* **ABOUT THIS TASK**: Give back the full data, unchanged and complete.

* **Stored data entries**:
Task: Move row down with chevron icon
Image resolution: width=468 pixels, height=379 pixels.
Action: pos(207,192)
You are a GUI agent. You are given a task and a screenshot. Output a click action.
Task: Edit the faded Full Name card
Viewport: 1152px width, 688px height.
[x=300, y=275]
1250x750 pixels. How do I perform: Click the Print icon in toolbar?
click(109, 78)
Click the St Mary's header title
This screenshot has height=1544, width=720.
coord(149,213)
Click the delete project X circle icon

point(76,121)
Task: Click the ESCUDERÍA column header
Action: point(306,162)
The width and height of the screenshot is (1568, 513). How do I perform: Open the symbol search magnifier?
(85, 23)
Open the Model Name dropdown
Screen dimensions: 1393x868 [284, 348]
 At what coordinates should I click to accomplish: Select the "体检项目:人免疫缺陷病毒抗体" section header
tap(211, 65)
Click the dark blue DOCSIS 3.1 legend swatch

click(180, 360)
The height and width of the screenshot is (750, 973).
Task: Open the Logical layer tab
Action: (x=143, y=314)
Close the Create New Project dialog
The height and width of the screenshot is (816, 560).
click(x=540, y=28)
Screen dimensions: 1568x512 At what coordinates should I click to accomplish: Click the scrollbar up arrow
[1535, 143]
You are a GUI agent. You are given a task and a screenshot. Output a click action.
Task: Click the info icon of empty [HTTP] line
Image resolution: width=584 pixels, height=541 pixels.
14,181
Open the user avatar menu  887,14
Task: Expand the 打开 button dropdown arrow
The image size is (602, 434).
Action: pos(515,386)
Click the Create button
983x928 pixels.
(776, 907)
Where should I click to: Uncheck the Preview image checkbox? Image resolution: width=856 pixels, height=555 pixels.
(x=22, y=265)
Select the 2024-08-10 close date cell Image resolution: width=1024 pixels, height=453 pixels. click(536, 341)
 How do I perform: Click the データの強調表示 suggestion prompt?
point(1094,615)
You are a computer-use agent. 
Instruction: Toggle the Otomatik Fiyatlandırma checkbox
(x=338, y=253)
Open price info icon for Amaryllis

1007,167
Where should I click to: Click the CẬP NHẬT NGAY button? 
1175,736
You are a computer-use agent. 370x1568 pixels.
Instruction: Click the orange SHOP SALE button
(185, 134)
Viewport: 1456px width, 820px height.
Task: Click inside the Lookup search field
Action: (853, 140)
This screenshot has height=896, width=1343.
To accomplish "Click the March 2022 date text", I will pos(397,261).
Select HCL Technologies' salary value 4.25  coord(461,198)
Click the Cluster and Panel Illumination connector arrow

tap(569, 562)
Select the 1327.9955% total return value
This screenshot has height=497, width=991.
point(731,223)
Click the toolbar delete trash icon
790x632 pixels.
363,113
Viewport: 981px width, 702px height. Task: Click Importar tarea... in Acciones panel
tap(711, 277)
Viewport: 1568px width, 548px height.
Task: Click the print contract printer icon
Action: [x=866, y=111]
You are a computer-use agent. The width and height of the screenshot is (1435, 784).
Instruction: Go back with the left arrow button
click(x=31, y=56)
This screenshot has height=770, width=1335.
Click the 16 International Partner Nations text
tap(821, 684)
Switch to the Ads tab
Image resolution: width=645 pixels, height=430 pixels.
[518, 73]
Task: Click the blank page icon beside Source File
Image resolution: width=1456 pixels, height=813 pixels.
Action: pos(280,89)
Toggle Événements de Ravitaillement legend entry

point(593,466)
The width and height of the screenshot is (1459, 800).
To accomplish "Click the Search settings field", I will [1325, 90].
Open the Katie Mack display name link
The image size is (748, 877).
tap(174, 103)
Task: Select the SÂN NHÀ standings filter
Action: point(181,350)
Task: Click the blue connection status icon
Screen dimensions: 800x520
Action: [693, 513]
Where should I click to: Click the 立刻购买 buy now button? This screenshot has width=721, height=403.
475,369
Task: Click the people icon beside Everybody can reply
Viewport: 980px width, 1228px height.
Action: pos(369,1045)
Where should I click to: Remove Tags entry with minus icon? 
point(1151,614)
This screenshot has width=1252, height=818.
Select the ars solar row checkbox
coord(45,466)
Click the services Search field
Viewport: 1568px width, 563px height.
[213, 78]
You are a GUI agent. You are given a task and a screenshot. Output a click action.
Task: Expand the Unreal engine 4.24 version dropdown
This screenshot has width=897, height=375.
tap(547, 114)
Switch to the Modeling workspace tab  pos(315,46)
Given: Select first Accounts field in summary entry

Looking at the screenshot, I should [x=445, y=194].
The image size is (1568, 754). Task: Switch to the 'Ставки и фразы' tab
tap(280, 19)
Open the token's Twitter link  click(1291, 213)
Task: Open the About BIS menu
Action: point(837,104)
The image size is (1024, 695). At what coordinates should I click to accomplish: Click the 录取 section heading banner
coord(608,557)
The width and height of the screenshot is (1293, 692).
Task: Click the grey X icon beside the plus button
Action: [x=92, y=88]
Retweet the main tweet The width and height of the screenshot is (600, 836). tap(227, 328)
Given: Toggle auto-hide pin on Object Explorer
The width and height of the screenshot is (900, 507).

* **WRITTEN SOLUTION**:
Task: Move row down with chevron icon
Image resolution: width=468 pixels, height=379 pixels.
Action: pos(207,192)
You are a GUI agent. You are given a task and a screenshot. Output a click action.
Task: Edit the faded Full Name card
Viewport: 1152px width, 688px height.
[x=300, y=275]
1250x750 pixels. How do I perform: Click the Print icon in toolbar?
click(109, 78)
Click the St Mary's header title
This screenshot has height=1544, width=720.
coord(149,213)
Click the delete project X circle icon

point(76,121)
Task: Click the ESCUDERÍA column header
Action: point(306,162)
The width and height of the screenshot is (1568, 513). How do I perform: Open the symbol search magnifier?
(85, 23)
Open the Model Name dropdown
Screen dimensions: 1393x868 [284, 348]
 At what coordinates should I click to accomplish: Select the "体检项目:人免疫缺陷病毒抗体" section header
tap(211, 65)
Click the dark blue DOCSIS 3.1 legend swatch

click(180, 360)
The height and width of the screenshot is (750, 973).
Task: Open the Logical layer tab
Action: (x=143, y=314)
Close the Create New Project dialog
The height and width of the screenshot is (816, 560).
click(x=540, y=28)
Screen dimensions: 1568x512 At what coordinates should I click to accomplish: Click the scrollbar up arrow
[1535, 143]
You are a GUI agent. You are given a task and a screenshot. Output a click action.
Task: Click the info icon of empty [HTTP] line
Image resolution: width=584 pixels, height=541 pixels.
14,181
Open the user avatar menu  887,14
Task: Expand the 打开 button dropdown arrow
The image size is (602, 434).
Action: pos(515,386)
Click the Create button
983x928 pixels.
(776, 907)
Where should I click to: Uncheck the Preview image checkbox? Image resolution: width=856 pixels, height=555 pixels.
(x=22, y=265)
Select the 2024-08-10 close date cell Image resolution: width=1024 pixels, height=453 pixels. click(536, 341)
 How do I perform: Click the データの強調表示 suggestion prompt?
point(1094,615)
You are a computer-use agent. 
Instruction: Toggle the Otomatik Fiyatlandırma checkbox
(x=338, y=253)
Open price info icon for Amaryllis

1007,167
Where should I click to: Click the CẬP NHẬT NGAY button? 
1175,736
You are a computer-use agent. 370x1568 pixels.
Instruction: Click the orange SHOP SALE button
(185, 134)
Viewport: 1456px width, 820px height.
Task: Click inside the Lookup search field
Action: (853, 140)
This screenshot has height=896, width=1343.
To accomplish "Click the March 2022 date text", I will pos(397,261).
Select HCL Technologies' salary value 4.25  coord(461,198)
Click the Cluster and Panel Illumination connector arrow

tap(569, 562)
Select the 1327.9955% total return value
This screenshot has height=497, width=991.
point(731,223)
Click the toolbar delete trash icon
790x632 pixels.
363,113
Viewport: 981px width, 702px height. Task: Click Importar tarea... in Acciones panel
tap(711, 277)
Viewport: 1568px width, 548px height.
Task: Click the print contract printer icon
Action: [x=866, y=111]
You are a computer-use agent. The width and height of the screenshot is (1435, 784).
Instruction: Go back with the left arrow button
click(x=31, y=56)
This screenshot has height=770, width=1335.
Click the 16 International Partner Nations text
tap(821, 684)
Switch to the Ads tab
Image resolution: width=645 pixels, height=430 pixels.
[518, 73]
Task: Click the blank page icon beside Source File
Image resolution: width=1456 pixels, height=813 pixels.
Action: pos(280,89)
Toggle Événements de Ravitaillement legend entry

point(593,466)
The width and height of the screenshot is (1459, 800).
To accomplish "Click the Search settings field", I will [1325, 90].
Open the Katie Mack display name link
The image size is (748, 877).
tap(174, 103)
Task: Select the SÂN NHÀ standings filter
Action: point(181,350)
Task: Click the blue connection status icon
Screen dimensions: 800x520
Action: [693, 513]
Where should I click to: Click the 立刻购买 buy now button? This screenshot has width=721, height=403.
475,369
Task: Click the people icon beside Everybody can reply
Viewport: 980px width, 1228px height.
Action: pos(369,1045)
Where should I click to: Remove Tags entry with minus icon? 
point(1151,614)
This screenshot has width=1252, height=818.
Select the ars solar row checkbox
coord(45,466)
Click the services Search field
Viewport: 1568px width, 563px height.
[213, 78]
You are a GUI agent. You are given a task and a screenshot. Output a click action.
Task: Expand the Unreal engine 4.24 version dropdown
This screenshot has width=897, height=375.
tap(547, 114)
Switch to the Modeling workspace tab  pos(315,46)
Given: Select first Accounts field in summary entry

Looking at the screenshot, I should [x=445, y=194].
The image size is (1568, 754). Task: Switch to the 'Ставки и фразы' tab
tap(280, 19)
Open the token's Twitter link  click(1291, 213)
Task: Open the About BIS menu
Action: point(837,104)
The image size is (1024, 695). At what coordinates should I click to accomplish: Click the 录取 section heading banner
coord(608,557)
The width and height of the screenshot is (1293, 692).
Task: Click the grey X icon beside the plus button
Action: [x=92, y=88]
Retweet the main tweet The width and height of the screenshot is (600, 836). tap(227, 328)
Given: Toggle auto-hide pin on Object Explorer
The width and height of the screenshot is (900, 507).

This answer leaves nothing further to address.